ADR=Adverse drug reaction

Causality assessment performed by an AI system, based on the WHO-UMC scale, was compared to expert evaluations to assess alignment. Expert reviewers’ assessment served as the reference standard for validating AI-generated results. A scoring system was employed to evaluate consistency and reliability of the AI in replicating expert judgment, with scores assigned as follows: 0 for inconsistent, 1 for partially consistent, and 2 for consistent assessments.

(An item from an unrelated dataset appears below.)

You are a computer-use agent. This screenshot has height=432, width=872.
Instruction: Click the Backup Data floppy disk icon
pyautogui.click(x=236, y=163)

Data analysis included descriptive statistics to summarize performance metrics (WER, CER, SER, BLEU, and TER) and ADR form accuracy, while t-tests assessed differences between healthcare professionals and patients. Statistical significance was determined at P < 0.05.

RESULTS

This study evaluates the performance of an AI-enabled system in transcribing, translating, and processing ADR reports provided by healthcare professionals and patients. The results are presented across key metrics including transcription accuracy, translation quality, ADR form completion, and causality assessment along with statistical analyses to compare the system’s performance across both groups.

Transcription accuracy

The AI-enabled system demonstrated high transcription accuracy for ADR reports, with comparable performance between healthcare professionals and patients. The WER averaged 0.04 ± 0.0189 for patients and 0.03 ± 0.0267 for healthcare professionals, while the CER was 0.033 ± 0.0342 and 0.021 ± 0.0167, respectively. The SER was higher for patients (0.32 ± 0.1794) than for healthcare professionals (0.26 ± 0.1280), reflecting greater transcription complexity in patient-generated audio. All metrics remained within accepted thresholds for ADR reporting (WER <0.05, CER <0.04, and SER <0.35), with no statistically significant differences (P > 0.05) [Table 4]. These findings confirm the AI system’s consistent and accurate performance across both groups. A line graph [Figure 2] visualizes the average transcription metrics, while a scatter plot [Figure 3] illustrates the nonsignificant P values (all P > 0.05).

Table 4.

Transcription and translation metrics

Metrics Patients (mean±SD) Healthcare professionals (mean±SD) P
WER 0.04±0.0189 0.03±0.0267 0.061778*
CER 0.033±0.0342 0.021±0.0167 0.068266*
SER 0.32±0.1794 0.26±0.1280 0.138757*
BLEU score 0.90±0.1017 0.93±0.0789 0.308569*
TER 0.04±0.0313 0.032±0.0250 0.283692*

*P>0.05 (not significant). WER=Word error rate, CER=Character error rate, SER=Sentence error rate, BLEU=Bilingual evaluation understudy, TER=Translation edit rate, SD=Standard deviation

Figure 2.

Figure 2

Trend of Transcription and Translation Metrics Mean for Patients and Healthcare Professionals. A graph showing the average values of transcription and translation metrics (Word error rate, Character error rate, Sentence error rate, Bilingual evaluation understudy, Translation edit rate) for patients and healthcare professionals over the study period. WER = Word error rate, CER = Character error rate, SER = Sentence error rate, BLEU = Bilingual evaluation understudy, TER = Translation edit rate

Figure 3.

Figure 3

P value analysis across transcription and translation metrics. Statistical comparison of transcription and translation accuracy metrics for patients versus healthcare professionals, represented by P values

Translation quality

The AI system’s translation quality, assessed using BLEU and TER scores, showed slightly higher performance for healthcare professionals (BLEU: 0.93 ± 0.0789, TER: 0.032 ± 0.0250) compared to patients (BLEU: 0.90 ± 0.1017, TER: 0.04 ± 0.0313). Both metrics remained within accepted benchmarks (BLEU >0.85, TER <0.05) for practical application, with no statistically significant differences between groups (P > 0.05) [Table 4]. These findings confirm the AI system’s consistent and reliable translation performance. Figure 2 illustrates the comparison of BLEU and TER scores, while Figure 3 confirms the absence of statistical significance (P > 0.05).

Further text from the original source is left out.